How Strangers Taught One 3-Year-Old That Black is Beautiful

Impact

Rachel Muir probably assumed the most annoying thing she and her daughter, Samara would face at a Disney-themed event in their Australian hometown would be a long wait in line. Instead, her child came face-to-face with blatant racism.

Samara, like plenty of 3-year-olds around the world, was dressed up like the Scandinavian queen Elsa from the Disney film Frozen, Muir told the Australian Courier. This outfit was apparently offensive to another mother waiting in line, who told Samara, "I don't know why you're dressed up for, because Queen Elsa isn't black."

Rachel Muir/Facebook

"You're black and black is ugly," the woman's daughter reportedly told Samara when Muir pushed back on these comments.

While Samara and her mother refused to let the comments effect them in the moment, Samara was clearly disturbed by the incident. In the following days the snow pit altercation, Muir told the Courier, the girl refused to go to an Aboriginal dance class, became withdrawn and even asked her mom why she was black. 
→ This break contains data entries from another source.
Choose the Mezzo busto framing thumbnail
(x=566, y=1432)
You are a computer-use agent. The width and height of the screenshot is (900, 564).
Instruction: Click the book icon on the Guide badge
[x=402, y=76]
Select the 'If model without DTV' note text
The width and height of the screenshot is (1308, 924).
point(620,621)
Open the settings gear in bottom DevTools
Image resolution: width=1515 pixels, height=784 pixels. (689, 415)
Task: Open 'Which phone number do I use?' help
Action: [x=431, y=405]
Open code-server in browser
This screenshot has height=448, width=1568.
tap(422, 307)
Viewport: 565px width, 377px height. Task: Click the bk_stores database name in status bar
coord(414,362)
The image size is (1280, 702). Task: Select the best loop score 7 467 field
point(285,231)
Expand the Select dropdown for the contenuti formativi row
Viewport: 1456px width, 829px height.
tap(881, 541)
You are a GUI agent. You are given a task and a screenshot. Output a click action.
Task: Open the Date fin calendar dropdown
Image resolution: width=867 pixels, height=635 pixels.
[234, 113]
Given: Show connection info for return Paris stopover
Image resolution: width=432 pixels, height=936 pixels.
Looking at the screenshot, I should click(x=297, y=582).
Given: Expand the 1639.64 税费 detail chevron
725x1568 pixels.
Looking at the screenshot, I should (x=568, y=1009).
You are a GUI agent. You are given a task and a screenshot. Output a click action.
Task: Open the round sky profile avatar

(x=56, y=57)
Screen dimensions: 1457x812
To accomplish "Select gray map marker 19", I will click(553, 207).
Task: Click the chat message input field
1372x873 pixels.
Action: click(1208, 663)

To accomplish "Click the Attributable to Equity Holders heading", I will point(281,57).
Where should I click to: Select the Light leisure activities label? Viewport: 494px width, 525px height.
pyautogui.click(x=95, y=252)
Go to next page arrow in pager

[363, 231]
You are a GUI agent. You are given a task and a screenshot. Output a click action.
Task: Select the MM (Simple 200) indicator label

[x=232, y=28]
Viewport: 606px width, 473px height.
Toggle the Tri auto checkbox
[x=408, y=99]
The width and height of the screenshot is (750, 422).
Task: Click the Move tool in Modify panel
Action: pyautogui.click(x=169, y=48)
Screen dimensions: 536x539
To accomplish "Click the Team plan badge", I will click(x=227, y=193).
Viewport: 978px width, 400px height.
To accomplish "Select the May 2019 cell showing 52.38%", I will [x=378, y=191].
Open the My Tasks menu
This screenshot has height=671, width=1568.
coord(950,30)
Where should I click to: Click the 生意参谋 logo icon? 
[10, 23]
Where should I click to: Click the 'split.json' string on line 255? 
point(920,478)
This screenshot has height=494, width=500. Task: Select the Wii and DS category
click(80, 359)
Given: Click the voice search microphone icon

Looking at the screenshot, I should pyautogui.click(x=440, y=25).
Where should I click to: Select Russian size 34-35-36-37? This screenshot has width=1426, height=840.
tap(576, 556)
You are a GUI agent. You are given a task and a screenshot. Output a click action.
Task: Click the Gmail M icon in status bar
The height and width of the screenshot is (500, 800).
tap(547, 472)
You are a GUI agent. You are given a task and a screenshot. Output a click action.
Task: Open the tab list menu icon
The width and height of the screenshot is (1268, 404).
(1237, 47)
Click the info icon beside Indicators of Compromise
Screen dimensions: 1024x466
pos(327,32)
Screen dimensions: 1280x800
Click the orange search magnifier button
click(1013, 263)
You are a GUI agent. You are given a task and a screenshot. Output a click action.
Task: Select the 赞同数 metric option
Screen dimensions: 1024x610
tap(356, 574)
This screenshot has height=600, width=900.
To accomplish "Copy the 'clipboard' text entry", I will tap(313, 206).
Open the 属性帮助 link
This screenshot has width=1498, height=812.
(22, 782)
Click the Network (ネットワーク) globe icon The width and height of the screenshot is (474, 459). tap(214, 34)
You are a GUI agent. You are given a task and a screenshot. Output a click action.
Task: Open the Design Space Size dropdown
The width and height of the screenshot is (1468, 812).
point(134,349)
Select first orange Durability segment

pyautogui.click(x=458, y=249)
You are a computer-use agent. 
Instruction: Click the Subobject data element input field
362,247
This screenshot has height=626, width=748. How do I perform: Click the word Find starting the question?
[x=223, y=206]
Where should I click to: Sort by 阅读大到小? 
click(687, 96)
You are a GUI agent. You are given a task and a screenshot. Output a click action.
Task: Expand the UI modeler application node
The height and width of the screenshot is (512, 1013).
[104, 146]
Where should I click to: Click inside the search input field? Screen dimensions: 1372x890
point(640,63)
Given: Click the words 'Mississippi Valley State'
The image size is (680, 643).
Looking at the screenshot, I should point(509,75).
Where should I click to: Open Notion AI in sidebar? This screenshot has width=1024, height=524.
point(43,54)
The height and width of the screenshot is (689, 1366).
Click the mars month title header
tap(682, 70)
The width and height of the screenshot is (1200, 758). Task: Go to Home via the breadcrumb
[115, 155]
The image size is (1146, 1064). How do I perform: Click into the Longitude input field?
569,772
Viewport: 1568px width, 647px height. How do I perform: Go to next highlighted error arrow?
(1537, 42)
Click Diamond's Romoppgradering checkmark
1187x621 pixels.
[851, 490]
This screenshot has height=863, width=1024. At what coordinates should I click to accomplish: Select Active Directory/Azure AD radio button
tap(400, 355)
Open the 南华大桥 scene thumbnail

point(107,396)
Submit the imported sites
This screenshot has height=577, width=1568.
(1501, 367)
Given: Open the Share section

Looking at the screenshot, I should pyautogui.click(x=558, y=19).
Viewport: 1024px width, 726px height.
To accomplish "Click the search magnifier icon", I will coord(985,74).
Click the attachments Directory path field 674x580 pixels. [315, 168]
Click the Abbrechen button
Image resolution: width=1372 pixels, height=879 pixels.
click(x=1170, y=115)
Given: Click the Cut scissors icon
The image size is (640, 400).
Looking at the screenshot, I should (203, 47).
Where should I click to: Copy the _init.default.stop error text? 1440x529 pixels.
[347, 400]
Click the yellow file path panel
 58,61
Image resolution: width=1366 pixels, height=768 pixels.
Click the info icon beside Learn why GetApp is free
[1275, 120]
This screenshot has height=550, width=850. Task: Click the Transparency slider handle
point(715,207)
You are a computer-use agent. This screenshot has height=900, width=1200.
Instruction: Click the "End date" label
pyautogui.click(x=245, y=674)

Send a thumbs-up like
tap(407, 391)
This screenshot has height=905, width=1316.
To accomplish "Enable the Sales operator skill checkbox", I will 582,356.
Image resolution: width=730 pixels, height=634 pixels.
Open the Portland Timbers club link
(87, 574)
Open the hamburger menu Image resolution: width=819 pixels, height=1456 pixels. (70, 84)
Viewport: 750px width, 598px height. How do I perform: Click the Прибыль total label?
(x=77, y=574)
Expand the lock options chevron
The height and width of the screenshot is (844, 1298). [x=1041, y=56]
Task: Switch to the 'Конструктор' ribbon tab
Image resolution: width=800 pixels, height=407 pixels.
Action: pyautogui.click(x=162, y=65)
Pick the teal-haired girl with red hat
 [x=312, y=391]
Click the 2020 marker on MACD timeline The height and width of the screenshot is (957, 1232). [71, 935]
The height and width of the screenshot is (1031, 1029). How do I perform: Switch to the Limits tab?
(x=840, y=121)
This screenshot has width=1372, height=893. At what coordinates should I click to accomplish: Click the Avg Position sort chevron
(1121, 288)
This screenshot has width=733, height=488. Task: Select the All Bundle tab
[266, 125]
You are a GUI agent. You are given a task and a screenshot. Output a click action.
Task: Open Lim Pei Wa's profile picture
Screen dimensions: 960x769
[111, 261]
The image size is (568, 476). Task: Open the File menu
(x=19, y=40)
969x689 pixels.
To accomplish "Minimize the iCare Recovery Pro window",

"The saddest part of it all is that racism is alive and well and the next generation are being subjected to it," Muir told the Courier. "Nobody is born into this world a racist. It is learned behaviour. It can be changed."

YouTube

Strangers in solidarity: Many people have rallied around Samara and her mother, using this opportunity to create change. Plenty offered support in response to a Facebook post Muir wrote about the event, and even more since have written supportive letters and reached out to her on social media, Muir told the Courier. Indigenous rapper Adam Briggs made a video featuring Samara, and Queen Elsa herself sent Samara words of encouragement, telling the young girl to "always be yourself." She was even featured on the front page of the Courier.

After all the messages of support, Samara "is back to her proud, beautiful Aboriginal self," Muir confirmed.

While it's encouraging that Samara was supported in this way, the fact remains that countless other children of color face microaggressions daily, and they usually don't experience an outpouring of public support in the aftermath. As Ballarat and District Aboriginal Cooperative chief executive Karen Heap told the Courier in response to this incident, "We live in a supposedly multicultural society, but there is still so much more education and work that is needed to overcome racial discrimination."

Hopefully far more people will offer their support to all who experience racism — whether their stories go viral or not.